By combining an instant method for RNA isolation with gene quantification by Taqman real-time quantitative PCR, a highly sensitive and reproducible method for the study of gene expression in staphylococci in response to changing environmental conditions was developed. Rapid extraction of the mRNA with direct fixation of the RNases is necessary due to the very short half-life of mRNA. For this reason, protocols based on enzymatic digestion of the bacteria are not appropriate in gene expression experiments (2). Given the high contamination with gDNA in conventional methods for RNA extraction in staphylococci, further RNA purification and DNase treatment are indispensable. With this protocol, gDNA contamination was at least 2 log units lower than the cDNA concentration. In contrast to the conventional techniques for mRNA quantification (14, 35), Taqman quantitative PCR permits the detection of both small quantities of mRNA (as few as 10 copies in a sample) and small changes in expression. The average intersample variability for in vitro experiments was 16%.
To validate this method, the expression of the selected housekeeping genes and the hsp-60 gene after a heat shock of 10°C given for 10 min was investigated. Heat shock proteins and the heat shock response have been extensively studied in Escherichia coli (10, 37). The heat shock response in S. aureus seems to be quite similar (27).
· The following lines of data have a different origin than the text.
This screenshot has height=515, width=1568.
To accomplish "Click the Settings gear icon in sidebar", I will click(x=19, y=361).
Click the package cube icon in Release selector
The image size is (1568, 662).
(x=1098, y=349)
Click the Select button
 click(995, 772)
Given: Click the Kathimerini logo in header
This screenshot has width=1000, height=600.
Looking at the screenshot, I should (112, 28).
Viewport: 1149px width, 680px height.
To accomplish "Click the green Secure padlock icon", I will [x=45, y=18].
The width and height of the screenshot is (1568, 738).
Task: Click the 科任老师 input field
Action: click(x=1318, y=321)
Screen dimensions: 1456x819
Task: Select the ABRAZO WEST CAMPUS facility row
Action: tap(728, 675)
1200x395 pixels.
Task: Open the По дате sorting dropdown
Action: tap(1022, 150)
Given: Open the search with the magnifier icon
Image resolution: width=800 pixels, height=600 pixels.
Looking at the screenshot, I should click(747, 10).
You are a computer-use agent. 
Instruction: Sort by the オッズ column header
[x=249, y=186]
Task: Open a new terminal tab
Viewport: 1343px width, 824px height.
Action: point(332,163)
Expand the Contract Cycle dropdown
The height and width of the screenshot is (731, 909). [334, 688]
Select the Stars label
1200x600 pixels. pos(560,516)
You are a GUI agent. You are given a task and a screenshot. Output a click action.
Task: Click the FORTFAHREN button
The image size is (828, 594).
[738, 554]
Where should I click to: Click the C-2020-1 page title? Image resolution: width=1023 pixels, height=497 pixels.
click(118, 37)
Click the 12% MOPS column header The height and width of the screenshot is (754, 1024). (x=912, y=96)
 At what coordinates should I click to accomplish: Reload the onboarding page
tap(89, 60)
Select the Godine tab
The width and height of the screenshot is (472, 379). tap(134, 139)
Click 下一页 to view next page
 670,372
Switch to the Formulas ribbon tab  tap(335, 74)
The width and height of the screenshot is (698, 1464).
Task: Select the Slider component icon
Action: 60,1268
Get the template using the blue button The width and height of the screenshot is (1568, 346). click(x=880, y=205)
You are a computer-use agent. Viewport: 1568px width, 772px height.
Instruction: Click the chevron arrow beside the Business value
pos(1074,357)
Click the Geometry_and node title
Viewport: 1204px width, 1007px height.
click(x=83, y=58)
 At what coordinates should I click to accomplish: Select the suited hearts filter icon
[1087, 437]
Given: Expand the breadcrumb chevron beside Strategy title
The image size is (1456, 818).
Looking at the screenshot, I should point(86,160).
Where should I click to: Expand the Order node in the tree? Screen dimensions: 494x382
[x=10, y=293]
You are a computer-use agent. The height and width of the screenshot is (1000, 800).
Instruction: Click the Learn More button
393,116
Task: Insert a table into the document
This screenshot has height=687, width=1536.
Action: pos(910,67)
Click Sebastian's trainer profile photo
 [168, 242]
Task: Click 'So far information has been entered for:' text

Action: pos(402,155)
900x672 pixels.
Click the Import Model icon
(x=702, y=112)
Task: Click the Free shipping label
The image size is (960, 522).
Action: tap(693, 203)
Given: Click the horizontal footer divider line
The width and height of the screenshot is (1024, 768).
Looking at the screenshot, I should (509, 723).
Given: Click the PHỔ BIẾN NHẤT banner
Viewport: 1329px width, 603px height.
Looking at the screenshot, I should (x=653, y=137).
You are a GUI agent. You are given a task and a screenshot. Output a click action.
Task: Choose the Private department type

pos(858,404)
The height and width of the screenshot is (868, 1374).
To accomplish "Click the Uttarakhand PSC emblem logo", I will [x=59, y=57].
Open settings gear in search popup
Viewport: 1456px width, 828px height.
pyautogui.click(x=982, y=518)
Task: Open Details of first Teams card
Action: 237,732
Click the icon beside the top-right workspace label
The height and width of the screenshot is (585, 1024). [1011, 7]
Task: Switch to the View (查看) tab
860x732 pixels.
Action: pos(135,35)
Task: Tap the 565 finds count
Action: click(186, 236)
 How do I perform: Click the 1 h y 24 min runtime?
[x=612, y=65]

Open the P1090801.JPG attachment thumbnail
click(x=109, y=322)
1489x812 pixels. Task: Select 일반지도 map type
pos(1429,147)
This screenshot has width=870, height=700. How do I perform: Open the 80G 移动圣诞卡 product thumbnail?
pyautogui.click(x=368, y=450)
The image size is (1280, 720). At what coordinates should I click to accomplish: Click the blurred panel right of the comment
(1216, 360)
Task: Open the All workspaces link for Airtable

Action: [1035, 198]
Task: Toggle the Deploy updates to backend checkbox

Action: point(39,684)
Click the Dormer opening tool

Although heat shock proteins in S. aureus and in CNS are very similar (18), very little is known about the heat shock response in CNS. In comparison with data in other studies, the ninefold increase in hsp-60 expression (P < 0.00001) after a increase in the temperature for 10 min from 37 to 47°C seems very acceptable. In E. coli the up-regulation of dnaK expression at the mRNA level reaches a maximum at about 6 min after initiation of the heat shock and then declines to a value of about 8 to 10 times the baseline expression after 10 min (37). Although an extensive study of the heat shock response in S. epidermidis is beyond the scope of our paper, we are the first to document this increase in hsp-60 expression directly after heat shock in S. epidermidis. The only study that briefly dealt with the heat shock response in S. epidermidis used less-sensitive and only semiquantitative protein assays, and found comparable changes (27). Also, the slight decrease in gmk gene expression after heat shock is logical in view of the current understanding of the bacterial heat shock response (10, 37).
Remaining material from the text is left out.